おびただしい量の土煙が舞っているものの、傭兵達の多くは精鋭だけあって風魔法で散らしていく。
「くそ! 西門に敵襲!」
「馬鹿な⁉︎」
視界が開けると同時に周囲から敵兵が群がってきた。
しかし思わぬ奇襲を受けたせいか、兵士の数はかなり少ない。
おまけにかなり動揺している。
「おりゃあ!」
ラルフが大剣を上段の構えから垂直に振り上げ、敵兵に近づくと頭を切り裂くというより、押し潰すようにかち割る。
『サンダーボルト!』
メアの魔法により兵士の胴体を雷が貫く。
しかし俺は更に前方の兵士達がこちらへ向けて大砲を発射しようとしているのを目撃してしまった。
危ない!そう声を掛けようとした刹那、ドサリッと音をたてながら飛竜が地面に着地、砲弾を装填しようとした兵士に業火のブレスを浴びせる。
(辺境伯軍の竜騎士がもうこんな後方まで飛んできたのか!?いや、あらかじめ障壁が外れるまで上空を飛んでいたのか)

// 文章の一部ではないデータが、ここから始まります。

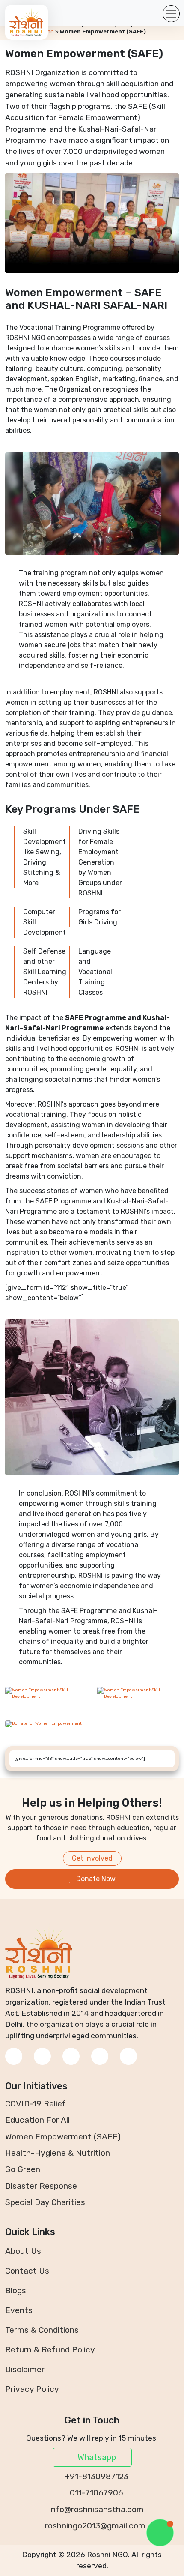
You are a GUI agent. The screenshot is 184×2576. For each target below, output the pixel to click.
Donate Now (95, 1879)
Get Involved (92, 1858)
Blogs (15, 2290)
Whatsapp (95, 2457)
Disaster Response (41, 2186)
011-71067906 (95, 2493)
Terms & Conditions (42, 2330)
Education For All (37, 2120)
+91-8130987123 (95, 2476)
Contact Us (27, 2271)
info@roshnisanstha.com (95, 2509)
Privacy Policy (32, 2389)
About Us (23, 2251)
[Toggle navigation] (171, 13)
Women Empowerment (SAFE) (63, 2137)
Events (19, 2310)
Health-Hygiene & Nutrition (57, 2153)
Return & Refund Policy (50, 2350)
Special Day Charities (45, 2202)
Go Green (22, 2169)
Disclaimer (25, 2369)
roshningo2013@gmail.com (95, 2526)
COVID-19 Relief (35, 2104)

竜騎士隊によって壊滅した部隊の屍を超え、残党を蹴散らしながらウルバヌ村中央へ進撃する。
大した抵抗もなかったため、マグラーシュ男爵の邸宅へ向かう。
領主の邸宅前にあるちょっとした広場へ到着すると、ミラルやアーリィ子爵達、それにマグラーシュ男爵軍が睨み合っていた。
ゴブリン 上位種を中心に群れを作るが稀に複数のゴブリンロードが結託、数百数千の大群に膨れ上がる。
この世界における町と村の違い 有力な貴族の牙城が存在、またはなんらかの理由により職人が多く過度に発達していれば町。土地が広大であっても農村地帯が多ければ村である。地球の町や村の概念とは異なる。
転移石 白く輝く宝石で名前の通り転移用の聖遺物。単体では使用出来ず、天使秘伝の魔法陣と連動させる必要がある。